Bryan Jepson’s The Record Player is a new spin (pun intended) on the story of parents who have an autistic child. Music is the leitmotif to the story; indeed, it is the reason the parents of the novel fall in love. Author Bryan Jepson, a father of two autistic children, has spent years doing medical research on autism and supporting others in their needs in dealing with/helping their autistic children. I was not at all surprised to find Jepson a medical expert (on his Amazon author page). His love of classical music is very evident in this book, and in fact, he relies on translating European languages to convey the beauty of music. For me, the translating went a little overboard, but I employed Somerset Maugham’s “fine art of skipping” to get to the next part of the story. I was fascinated to read about how much the group sessions cost the family and what was involved. Gabe is the autistic boy and after a great deal of expense, the family discovers that he calms down when beautiful music is played, learning how to use that interest. But that does not make life with Gabe easy. It seems that life raising a severely autistic child is never easy.

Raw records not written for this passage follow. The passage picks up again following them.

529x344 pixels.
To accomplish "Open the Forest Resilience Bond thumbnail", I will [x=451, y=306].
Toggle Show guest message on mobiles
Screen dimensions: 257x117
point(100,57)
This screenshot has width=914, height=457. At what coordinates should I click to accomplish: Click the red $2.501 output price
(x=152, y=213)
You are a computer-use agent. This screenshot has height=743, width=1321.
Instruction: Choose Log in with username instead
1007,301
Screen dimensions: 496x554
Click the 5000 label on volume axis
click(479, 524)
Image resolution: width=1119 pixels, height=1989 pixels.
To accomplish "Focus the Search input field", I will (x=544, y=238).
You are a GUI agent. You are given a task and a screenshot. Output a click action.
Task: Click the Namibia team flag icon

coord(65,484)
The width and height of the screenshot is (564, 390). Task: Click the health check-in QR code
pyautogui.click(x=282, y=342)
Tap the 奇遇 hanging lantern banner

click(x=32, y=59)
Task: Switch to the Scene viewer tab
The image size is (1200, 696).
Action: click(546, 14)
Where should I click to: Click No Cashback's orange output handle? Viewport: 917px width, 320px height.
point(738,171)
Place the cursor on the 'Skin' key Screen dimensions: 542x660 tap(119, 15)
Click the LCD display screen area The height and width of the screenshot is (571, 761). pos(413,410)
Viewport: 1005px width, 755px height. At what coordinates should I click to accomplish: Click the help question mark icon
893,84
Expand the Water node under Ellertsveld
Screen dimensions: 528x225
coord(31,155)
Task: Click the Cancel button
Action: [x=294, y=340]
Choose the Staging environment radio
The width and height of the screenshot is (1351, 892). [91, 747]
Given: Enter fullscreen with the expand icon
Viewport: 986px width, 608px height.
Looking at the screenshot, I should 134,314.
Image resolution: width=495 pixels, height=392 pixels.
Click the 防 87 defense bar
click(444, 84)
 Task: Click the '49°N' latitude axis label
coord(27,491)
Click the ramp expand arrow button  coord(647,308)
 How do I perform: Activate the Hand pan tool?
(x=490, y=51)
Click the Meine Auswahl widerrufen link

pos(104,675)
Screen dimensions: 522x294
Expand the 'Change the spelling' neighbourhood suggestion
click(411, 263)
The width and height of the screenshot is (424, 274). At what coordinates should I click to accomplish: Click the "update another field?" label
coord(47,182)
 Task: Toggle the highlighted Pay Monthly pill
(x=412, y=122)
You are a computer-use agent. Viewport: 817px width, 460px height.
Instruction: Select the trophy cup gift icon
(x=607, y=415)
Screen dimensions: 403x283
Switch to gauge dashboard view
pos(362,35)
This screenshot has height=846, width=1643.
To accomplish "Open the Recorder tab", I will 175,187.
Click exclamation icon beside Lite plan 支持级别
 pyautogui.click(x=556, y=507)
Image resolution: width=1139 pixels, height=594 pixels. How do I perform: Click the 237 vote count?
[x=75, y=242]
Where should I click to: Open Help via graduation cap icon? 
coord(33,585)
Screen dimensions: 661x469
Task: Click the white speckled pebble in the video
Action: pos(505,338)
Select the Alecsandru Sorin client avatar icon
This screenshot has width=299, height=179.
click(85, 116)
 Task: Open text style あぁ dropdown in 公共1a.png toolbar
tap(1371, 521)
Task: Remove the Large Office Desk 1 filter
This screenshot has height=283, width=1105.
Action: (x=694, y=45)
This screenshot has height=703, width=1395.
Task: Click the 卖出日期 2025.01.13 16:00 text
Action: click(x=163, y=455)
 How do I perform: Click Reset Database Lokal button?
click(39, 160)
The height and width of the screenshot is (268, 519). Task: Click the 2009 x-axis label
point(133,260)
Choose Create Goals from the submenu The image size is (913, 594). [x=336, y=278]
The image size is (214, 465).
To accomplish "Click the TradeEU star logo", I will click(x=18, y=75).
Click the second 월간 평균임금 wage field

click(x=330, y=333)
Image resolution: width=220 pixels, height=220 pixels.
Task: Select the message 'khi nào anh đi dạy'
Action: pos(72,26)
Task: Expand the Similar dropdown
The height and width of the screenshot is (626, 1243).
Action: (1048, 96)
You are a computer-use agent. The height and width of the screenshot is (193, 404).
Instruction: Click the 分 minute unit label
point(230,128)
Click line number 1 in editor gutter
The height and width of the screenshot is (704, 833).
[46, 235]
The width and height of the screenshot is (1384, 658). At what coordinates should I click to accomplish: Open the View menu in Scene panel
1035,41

My interest in The Record Player is twofold: in the first case, I studied classical music as a teen: composition as well as singing and playing piano. In the second, I have a sister in law and friend who both have autistic children. The sister in law retired from her job in Saudi Arabia and moved to the USA with the rest of her family in order to help the one child with severe autism.
I loved the scene in the grocery store where Gabe begins singing to Faure’s Requiem. The ending of this book is beautiful and tear jerking. The ending makes the whole book so worth the reading and it gives huge value to the parents’ sense of purpose. (I loved the ending so much I read it twice.) The Record Player is inspiring and I do recommend it to anyone who finds these topics interesting.